**YOUR TASK**. Please reproduce, word for word, the part of the records that begins with the line containing "The width and height of the screenshot is (1024, 556)." and ends with the line containing "What do you see at coordinates (442, 496)", including both of those lines.

PROVIDED DATA START

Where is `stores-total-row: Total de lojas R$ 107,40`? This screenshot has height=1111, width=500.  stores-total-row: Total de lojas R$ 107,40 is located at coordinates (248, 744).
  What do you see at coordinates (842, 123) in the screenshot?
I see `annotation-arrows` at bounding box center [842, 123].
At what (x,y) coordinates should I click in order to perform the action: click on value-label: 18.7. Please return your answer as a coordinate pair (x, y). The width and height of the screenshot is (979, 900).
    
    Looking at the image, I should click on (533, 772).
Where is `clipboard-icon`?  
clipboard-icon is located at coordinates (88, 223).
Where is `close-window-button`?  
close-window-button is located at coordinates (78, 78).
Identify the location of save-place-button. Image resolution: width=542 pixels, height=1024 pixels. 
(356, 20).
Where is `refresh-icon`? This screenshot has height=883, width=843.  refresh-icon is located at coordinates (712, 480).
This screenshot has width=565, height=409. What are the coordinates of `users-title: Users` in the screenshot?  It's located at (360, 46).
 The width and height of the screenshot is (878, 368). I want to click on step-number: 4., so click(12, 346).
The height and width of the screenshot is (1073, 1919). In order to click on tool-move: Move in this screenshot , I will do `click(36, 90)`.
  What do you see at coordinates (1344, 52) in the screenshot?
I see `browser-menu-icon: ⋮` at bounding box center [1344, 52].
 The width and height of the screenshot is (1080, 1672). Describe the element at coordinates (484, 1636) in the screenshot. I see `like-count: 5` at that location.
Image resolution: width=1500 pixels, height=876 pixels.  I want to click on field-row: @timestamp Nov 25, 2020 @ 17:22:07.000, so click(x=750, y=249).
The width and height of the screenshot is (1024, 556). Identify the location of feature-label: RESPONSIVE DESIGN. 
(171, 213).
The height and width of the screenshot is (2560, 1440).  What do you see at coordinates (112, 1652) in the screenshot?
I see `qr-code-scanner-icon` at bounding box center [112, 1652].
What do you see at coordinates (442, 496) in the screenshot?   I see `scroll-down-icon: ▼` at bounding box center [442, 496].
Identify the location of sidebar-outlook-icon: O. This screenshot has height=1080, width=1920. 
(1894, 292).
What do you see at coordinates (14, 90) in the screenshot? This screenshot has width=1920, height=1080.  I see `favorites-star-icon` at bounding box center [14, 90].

PROVIDED DATA END

**SOLVED PROBLEM**.
The width and height of the screenshot is (1024, 556). Identify the location of feature-label: RESPONSIVE DESIGN. 
(171, 213).
The height and width of the screenshot is (2560, 1440).  What do you see at coordinates (112, 1652) in the screenshot?
I see `qr-code-scanner-icon` at bounding box center [112, 1652].
What do you see at coordinates (442, 496) in the screenshot?   I see `scroll-down-icon: ▼` at bounding box center [442, 496].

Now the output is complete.